[Saved entries]
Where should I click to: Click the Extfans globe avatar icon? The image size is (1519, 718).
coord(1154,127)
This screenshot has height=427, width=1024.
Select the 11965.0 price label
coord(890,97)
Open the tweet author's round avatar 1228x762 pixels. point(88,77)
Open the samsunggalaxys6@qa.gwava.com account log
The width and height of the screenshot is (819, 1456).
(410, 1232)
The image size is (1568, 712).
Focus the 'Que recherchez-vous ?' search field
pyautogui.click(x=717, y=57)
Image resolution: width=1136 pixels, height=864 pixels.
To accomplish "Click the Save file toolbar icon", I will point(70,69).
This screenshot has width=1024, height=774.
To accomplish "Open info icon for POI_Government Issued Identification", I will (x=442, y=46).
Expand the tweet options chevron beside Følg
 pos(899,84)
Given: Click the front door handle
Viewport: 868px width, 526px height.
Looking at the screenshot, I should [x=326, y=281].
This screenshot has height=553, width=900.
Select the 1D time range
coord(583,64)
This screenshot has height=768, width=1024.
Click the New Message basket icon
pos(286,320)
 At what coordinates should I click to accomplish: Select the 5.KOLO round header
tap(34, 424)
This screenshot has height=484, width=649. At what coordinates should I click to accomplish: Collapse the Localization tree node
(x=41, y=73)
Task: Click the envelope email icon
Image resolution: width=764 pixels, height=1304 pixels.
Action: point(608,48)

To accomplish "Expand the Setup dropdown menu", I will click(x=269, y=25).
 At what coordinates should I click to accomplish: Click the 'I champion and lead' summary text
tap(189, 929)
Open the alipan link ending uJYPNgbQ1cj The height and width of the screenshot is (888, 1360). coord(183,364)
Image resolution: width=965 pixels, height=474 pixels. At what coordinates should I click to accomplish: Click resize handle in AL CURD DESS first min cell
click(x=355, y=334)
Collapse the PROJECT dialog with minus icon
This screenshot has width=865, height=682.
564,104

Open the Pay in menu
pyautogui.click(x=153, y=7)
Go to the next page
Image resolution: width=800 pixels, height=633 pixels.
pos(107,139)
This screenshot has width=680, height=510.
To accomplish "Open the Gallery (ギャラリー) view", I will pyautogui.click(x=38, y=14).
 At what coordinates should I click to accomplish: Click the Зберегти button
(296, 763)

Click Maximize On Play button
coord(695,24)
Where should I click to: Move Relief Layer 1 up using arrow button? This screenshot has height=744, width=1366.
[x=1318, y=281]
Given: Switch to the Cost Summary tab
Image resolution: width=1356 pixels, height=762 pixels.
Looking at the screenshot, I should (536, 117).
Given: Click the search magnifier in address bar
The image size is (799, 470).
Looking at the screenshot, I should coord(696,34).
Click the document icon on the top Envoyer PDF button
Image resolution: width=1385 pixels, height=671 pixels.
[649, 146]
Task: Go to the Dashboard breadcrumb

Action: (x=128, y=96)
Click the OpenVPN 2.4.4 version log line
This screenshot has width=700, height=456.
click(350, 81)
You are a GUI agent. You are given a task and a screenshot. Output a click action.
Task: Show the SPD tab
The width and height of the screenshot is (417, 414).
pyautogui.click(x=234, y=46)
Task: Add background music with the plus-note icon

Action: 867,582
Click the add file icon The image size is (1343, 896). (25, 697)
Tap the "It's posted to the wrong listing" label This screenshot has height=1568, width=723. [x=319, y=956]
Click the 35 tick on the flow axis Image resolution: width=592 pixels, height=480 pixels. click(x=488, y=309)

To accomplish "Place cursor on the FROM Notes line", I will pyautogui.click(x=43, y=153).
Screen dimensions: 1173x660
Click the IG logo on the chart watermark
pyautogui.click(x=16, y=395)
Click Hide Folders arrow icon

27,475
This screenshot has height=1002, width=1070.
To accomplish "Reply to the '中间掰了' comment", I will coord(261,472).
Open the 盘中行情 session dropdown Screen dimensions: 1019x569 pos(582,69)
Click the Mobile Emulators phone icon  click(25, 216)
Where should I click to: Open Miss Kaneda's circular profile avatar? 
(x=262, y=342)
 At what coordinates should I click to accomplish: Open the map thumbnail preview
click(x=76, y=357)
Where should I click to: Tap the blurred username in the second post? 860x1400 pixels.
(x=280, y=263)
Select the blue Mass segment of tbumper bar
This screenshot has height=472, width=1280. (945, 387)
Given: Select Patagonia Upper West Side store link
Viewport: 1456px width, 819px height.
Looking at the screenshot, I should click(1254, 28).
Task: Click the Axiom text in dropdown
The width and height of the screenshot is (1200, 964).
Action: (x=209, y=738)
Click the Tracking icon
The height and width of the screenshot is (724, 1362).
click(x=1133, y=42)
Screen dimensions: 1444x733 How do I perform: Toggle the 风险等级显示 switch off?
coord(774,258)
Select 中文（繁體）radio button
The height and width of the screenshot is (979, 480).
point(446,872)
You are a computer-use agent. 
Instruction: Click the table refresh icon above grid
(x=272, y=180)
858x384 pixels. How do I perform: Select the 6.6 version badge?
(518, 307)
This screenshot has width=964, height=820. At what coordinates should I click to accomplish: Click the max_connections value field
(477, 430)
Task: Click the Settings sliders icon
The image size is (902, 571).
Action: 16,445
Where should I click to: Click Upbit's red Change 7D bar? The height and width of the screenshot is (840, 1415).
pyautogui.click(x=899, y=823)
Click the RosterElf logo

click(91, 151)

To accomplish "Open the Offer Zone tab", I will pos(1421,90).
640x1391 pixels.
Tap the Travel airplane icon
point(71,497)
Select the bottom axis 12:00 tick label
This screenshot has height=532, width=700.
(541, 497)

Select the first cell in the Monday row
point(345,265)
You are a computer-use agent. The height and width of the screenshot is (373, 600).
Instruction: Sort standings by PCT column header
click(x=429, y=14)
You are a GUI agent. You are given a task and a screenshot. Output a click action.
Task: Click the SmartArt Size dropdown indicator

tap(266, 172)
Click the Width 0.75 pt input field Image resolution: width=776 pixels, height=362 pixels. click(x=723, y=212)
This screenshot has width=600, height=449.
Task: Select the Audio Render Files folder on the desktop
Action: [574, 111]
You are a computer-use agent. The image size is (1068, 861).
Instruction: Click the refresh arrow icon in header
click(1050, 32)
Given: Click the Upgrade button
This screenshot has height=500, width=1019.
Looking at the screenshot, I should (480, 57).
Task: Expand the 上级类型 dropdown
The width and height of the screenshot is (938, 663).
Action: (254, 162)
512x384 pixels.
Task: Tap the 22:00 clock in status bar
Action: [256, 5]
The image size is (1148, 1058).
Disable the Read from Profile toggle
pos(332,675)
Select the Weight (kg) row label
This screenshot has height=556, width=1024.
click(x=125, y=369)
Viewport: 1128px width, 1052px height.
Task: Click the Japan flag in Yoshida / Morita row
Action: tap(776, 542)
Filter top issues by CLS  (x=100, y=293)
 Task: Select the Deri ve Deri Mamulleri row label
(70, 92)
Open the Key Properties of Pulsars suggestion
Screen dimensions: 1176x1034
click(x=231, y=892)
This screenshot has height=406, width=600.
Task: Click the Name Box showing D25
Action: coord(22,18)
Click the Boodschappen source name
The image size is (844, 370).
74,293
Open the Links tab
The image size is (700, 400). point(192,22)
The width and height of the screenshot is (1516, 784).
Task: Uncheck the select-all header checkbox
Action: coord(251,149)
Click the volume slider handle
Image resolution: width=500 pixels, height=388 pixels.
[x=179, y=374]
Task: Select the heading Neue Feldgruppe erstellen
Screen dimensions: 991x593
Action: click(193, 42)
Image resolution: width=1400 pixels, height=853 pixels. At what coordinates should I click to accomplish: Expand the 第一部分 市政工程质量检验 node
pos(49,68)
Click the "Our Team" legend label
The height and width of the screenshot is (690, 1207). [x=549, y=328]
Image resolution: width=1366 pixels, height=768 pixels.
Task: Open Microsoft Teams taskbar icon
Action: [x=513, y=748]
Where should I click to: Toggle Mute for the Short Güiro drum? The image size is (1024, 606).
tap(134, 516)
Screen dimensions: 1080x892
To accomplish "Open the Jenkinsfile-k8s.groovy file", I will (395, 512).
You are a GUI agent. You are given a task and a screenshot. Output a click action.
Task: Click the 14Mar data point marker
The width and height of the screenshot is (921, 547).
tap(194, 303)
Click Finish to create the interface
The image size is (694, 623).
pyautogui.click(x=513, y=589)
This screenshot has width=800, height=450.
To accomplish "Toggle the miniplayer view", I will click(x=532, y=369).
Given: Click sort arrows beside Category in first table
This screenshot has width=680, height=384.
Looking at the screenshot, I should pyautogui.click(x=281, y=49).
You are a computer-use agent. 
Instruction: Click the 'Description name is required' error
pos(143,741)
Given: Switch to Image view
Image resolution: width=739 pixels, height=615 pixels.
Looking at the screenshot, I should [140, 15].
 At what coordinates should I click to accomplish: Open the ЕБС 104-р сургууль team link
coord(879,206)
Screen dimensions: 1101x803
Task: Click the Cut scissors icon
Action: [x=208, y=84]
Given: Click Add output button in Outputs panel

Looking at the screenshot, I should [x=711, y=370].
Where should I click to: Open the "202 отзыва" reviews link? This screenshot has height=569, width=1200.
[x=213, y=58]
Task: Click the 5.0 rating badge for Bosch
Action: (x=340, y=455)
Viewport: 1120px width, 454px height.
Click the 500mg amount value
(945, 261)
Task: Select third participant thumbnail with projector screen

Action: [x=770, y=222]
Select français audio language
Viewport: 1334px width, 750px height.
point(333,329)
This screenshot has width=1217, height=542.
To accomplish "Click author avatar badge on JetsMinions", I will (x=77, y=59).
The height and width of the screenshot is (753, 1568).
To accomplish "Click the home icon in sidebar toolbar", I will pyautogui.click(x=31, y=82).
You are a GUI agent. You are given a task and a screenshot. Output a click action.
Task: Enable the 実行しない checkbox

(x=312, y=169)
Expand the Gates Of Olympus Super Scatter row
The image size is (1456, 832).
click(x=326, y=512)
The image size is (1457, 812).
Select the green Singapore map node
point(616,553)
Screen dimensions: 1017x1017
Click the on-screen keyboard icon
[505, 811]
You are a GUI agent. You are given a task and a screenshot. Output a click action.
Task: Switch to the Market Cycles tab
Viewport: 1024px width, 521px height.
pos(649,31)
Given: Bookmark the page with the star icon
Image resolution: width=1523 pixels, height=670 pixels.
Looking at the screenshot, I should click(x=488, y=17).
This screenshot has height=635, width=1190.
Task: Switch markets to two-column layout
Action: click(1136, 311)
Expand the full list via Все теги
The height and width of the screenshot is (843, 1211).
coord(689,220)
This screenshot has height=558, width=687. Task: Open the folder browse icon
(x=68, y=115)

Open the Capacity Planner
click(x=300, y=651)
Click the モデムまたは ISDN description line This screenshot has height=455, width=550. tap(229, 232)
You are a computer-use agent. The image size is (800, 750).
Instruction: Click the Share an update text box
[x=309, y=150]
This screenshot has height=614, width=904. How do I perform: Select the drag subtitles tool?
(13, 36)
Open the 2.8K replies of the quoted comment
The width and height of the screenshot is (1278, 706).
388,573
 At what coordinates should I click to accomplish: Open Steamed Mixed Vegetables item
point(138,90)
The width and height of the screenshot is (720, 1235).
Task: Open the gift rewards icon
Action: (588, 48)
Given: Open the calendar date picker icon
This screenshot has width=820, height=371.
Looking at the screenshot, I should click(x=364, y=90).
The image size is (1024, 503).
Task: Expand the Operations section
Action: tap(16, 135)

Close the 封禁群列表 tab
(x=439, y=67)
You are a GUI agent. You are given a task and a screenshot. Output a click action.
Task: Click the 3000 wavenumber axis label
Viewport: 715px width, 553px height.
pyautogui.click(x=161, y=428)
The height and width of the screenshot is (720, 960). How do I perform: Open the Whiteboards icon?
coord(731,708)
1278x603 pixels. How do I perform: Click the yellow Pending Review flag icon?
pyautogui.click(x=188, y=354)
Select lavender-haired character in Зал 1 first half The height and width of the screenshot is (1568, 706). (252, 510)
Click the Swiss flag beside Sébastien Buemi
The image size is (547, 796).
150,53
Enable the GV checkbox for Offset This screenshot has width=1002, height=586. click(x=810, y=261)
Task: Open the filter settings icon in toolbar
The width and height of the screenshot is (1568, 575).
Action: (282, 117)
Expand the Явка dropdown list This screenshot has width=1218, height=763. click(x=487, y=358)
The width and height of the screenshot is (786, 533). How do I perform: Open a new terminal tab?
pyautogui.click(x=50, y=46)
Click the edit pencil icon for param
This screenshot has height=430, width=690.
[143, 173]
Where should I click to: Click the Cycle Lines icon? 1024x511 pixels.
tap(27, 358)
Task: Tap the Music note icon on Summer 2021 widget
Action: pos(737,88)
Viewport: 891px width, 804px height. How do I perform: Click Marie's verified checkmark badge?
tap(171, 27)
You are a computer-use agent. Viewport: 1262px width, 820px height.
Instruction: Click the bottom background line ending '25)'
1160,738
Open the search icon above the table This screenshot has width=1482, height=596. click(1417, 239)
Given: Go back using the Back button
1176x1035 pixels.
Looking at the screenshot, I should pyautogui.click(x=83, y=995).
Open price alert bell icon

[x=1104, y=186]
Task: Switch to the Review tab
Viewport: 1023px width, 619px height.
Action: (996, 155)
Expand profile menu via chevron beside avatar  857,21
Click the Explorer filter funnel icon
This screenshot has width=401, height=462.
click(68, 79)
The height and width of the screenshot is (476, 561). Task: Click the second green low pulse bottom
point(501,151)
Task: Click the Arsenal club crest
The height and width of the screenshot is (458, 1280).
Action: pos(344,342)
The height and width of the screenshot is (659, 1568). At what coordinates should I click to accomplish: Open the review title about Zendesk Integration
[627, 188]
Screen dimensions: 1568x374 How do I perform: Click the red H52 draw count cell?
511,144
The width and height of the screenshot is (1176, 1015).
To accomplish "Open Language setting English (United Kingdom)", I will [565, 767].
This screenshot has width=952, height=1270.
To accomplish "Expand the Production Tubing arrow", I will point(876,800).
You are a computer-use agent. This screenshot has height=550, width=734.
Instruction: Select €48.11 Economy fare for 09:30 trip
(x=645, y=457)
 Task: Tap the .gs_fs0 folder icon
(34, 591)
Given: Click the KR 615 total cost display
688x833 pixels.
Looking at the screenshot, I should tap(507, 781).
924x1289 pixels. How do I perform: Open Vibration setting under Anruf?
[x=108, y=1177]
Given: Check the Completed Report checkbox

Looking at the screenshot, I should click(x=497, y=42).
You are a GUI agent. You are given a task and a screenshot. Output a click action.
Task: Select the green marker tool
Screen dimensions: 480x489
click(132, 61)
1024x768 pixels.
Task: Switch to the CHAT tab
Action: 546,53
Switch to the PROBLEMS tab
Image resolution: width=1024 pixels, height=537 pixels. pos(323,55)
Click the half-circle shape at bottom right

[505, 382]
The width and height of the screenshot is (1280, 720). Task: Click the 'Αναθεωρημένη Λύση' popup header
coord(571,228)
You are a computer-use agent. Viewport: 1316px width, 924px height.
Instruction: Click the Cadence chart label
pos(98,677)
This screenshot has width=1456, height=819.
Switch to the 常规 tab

Work item →
Where a line in the records above contains the string "comment", copy that line.

Solved problem →
To accomplish "Reply to the '中间掰了' comment", I will coord(261,472).
Open the 2.8K replies of the quoted comment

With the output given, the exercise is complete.